When I arrive in Kenya, I will be joining an international team of volunteers and LifeStraw staff with the goal of reaching the one millionth child to receive safe drinking water. We will spend the first two days in training learning all about water-borne diseases and how to assemble the water filtration systems. Then we will divide up in teams and spend the next week reaching 3-4 schools a day to set up, install and train the local community on the filtration systems. Besides this work, I will also be in charge of telling the story of our week via social media and blog posts. I plan on taking a ton of photos as always and can hardly wait to share what I learn and experience.

What you can do to help spread the word and follow me along in Kenya:

While I’m in Kenya, please feel free to follow me along on social media. I will be posting as often as I can on Facebook, Twitter and Instagram.  I will be using the hashtags #LifeStraw #Lifestraw1million

Ways you can support the program:

A short YouTube Video about Follow the Liter:


  1. Making a difference is the greatest gift one can give. I admire you for wanting to do just that. I will look forward to this newest adventure of yours.

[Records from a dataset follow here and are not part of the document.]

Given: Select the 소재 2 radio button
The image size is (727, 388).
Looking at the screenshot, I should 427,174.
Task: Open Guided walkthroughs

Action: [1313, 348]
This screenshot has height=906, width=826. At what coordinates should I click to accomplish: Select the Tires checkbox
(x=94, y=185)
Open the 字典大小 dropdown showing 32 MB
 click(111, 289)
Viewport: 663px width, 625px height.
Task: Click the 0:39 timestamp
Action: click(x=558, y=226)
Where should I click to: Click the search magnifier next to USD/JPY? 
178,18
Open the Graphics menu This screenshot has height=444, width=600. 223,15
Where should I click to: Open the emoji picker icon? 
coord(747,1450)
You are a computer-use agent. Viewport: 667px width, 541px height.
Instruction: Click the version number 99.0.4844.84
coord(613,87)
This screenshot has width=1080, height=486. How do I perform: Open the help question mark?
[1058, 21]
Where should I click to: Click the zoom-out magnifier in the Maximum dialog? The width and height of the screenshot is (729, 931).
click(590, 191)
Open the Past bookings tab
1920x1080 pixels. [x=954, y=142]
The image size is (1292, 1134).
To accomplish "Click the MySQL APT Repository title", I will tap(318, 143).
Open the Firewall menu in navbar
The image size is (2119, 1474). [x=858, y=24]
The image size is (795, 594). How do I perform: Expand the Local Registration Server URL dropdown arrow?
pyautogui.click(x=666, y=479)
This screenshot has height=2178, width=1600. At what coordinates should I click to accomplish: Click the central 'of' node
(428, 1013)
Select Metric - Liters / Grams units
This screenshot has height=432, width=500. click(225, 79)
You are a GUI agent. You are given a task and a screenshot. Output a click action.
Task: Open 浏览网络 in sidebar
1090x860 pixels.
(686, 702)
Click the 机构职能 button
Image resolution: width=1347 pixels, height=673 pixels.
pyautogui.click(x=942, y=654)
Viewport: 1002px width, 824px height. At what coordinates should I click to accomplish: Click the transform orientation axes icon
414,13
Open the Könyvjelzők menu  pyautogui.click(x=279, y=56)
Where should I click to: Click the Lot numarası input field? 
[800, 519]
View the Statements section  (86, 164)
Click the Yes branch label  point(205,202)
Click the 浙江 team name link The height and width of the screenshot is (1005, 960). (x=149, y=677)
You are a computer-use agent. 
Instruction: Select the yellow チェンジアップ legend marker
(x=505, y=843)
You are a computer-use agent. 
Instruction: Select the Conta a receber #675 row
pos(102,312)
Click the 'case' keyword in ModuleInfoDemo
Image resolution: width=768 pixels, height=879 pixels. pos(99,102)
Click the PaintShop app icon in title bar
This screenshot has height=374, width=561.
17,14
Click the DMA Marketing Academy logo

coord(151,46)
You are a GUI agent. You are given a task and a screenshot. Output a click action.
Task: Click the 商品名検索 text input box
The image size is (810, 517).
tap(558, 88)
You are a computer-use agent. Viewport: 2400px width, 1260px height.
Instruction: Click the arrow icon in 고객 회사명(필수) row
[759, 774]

  2. This is so amazing. It is my country you are coming to. When I was in high school a few years back a similar project was done though by a different organization and the difference that we experienced was so huge. So I’m no doubt that you’re going to touch millions of lives. May you all be blessed. I hope you enjoy the experience in Kenya!!

    • thirdeyemom

      Sue, I just got home Sunday and am trying to put all of what I experienced into words. It is going to be a difficult task! It was an absolutely life changing trip. Being a part of this campaign, meeting the staff at LifeStraw and the thousands of children truly filled my soul. I tried to do a recap post on Instagram each day of some of the children I met. Now for putting it all into words! Wish me luck!

    • thirdeyemom

      It was such an amazing trip! There is truly something magical about Africa. In Kenya, the people are so happy despite all the basic needs they lack. Their joy and aspirations is a strong message to the world. I loved my time there!

  3. This sounds like such a worthwhile program Nicole. I am so excited for you and inspired by you! I will definitely be looking into supporting this program.

    • thirdeyemom

      Thanks LuAnn! When I say this trip was life changing, I truly mean it. It was like nothing I have ever done before even with all my volunteer work and travels. It made me realize that the future holds more work like this for me. I can hardly wait to share more. It will be hard to put the trip all into words. 🙂

  4. This is such an impressive organization. There is clearly no higher priority than safeguarding and creating drinkable water. Wonderful project to be associated with and I wish I got invited to be a volunteer!! Where do we sign up? thanks for introducing us to this positive effort and hope that your week in Kenya goes well. Will be following you on instagram for sure

    Peta & Ben

    • thirdeyemom

      Thanks so much Peta for the comment! I actually applied for the trip and was chosen to go! I am so grateful I went as it was truly an inspiring, life-changing week. To be on the ground doing this work was truly incredible. I can hardly wait to share more.